*Information supplied*
•••••

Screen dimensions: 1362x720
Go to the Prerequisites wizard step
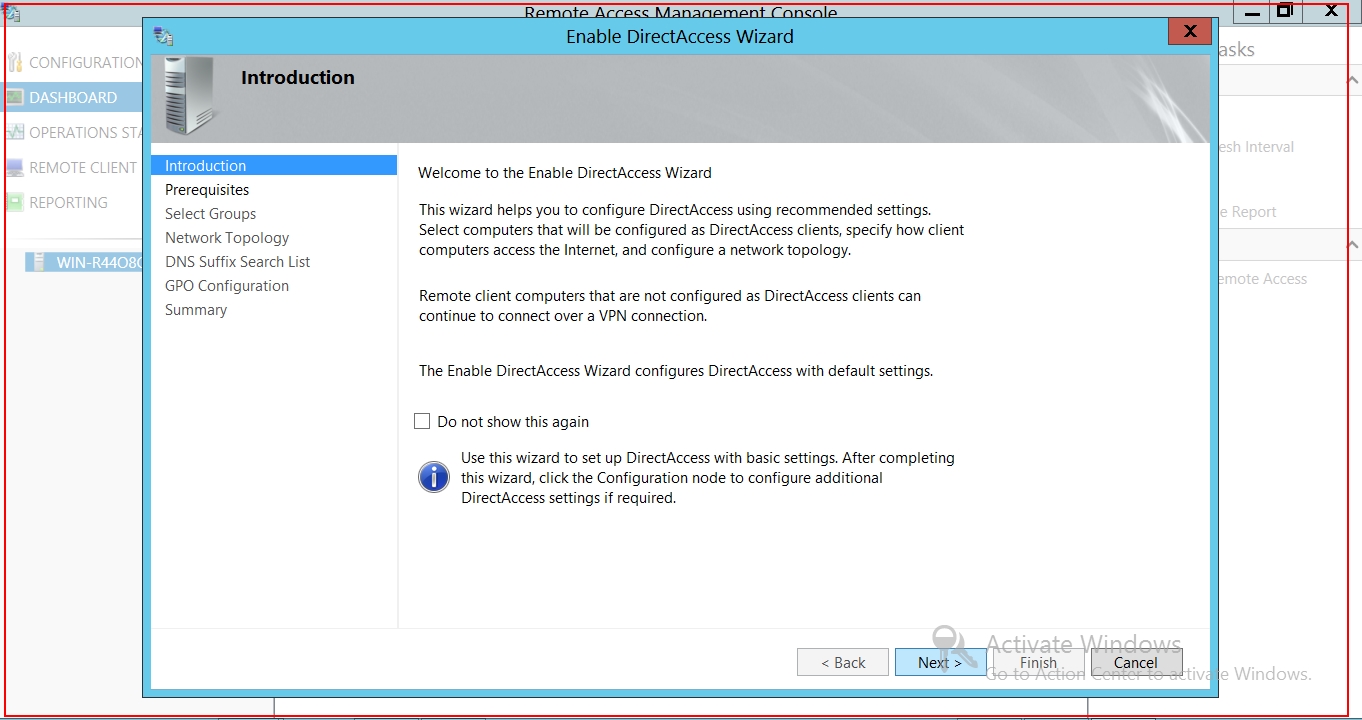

•••••

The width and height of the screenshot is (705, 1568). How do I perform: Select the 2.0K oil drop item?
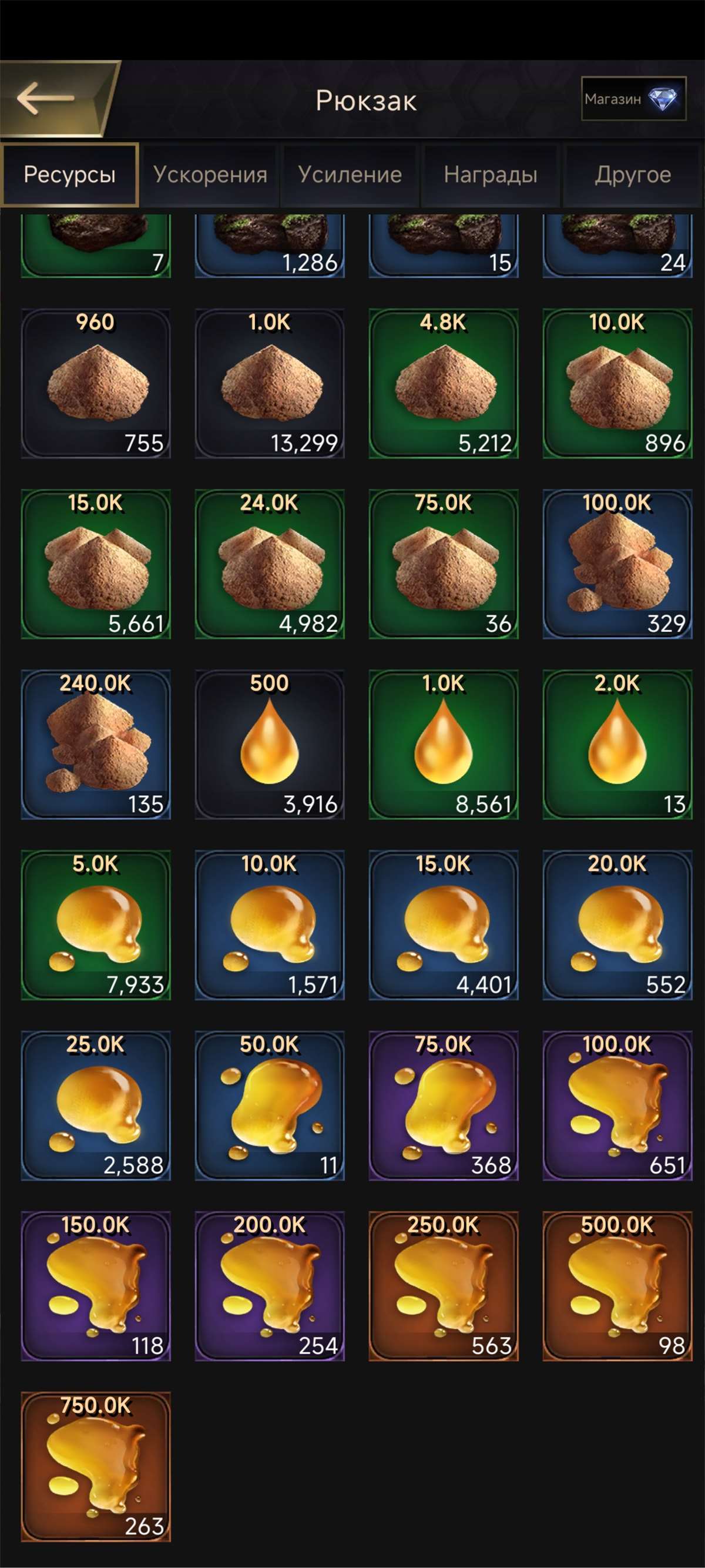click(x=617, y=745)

•••••

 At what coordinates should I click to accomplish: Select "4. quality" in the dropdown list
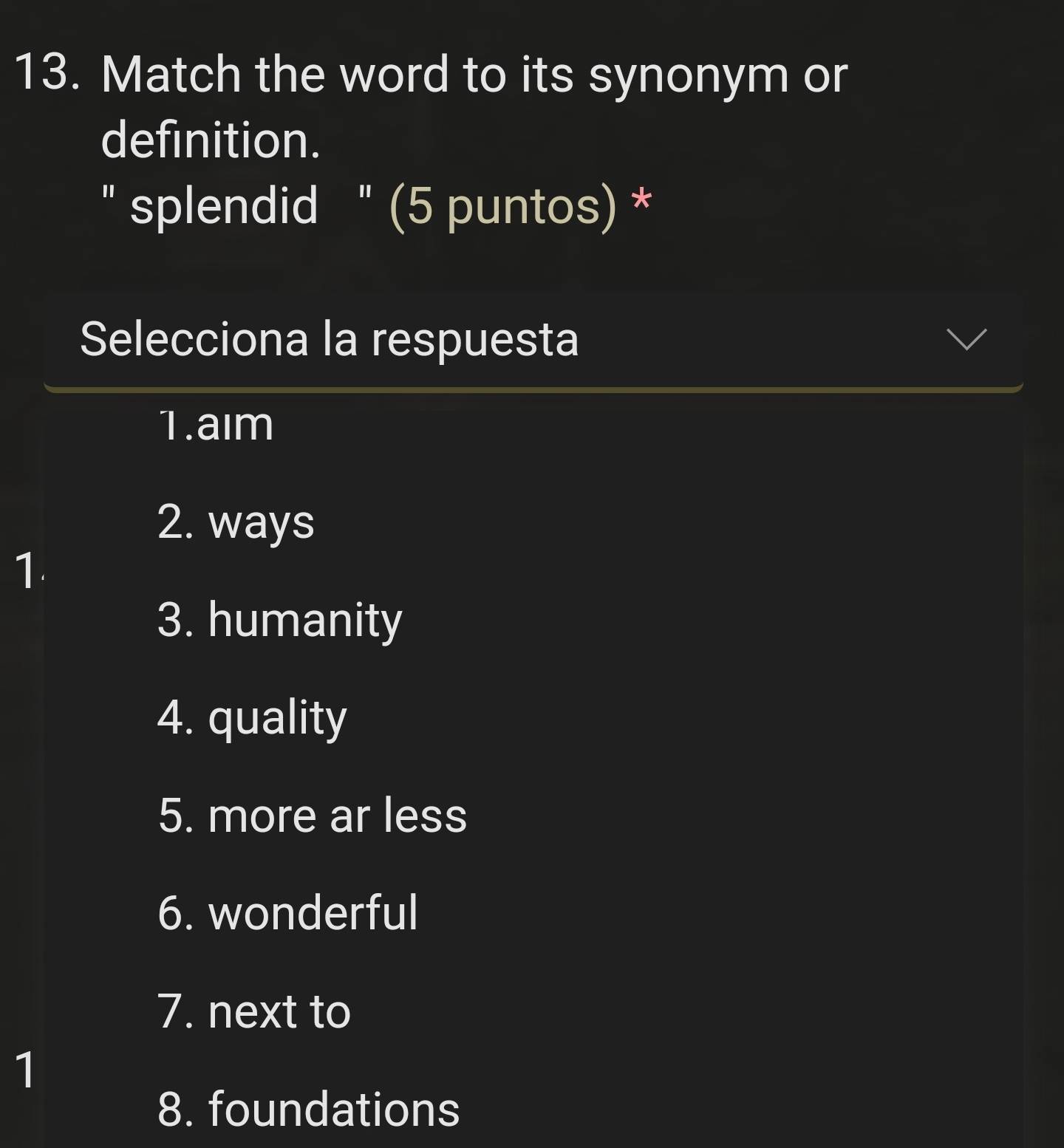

•••••

*Problem statement*
Copy the lines above exactly, beginning at the line that has "Screen dimensions: 1362x720" and stopping after the line that has "Go to the Prerequisites wizard step", and omit the rest.

*Answer to this exercise*
Screen dimensions: 1362x720
Go to the Prerequisites wizard step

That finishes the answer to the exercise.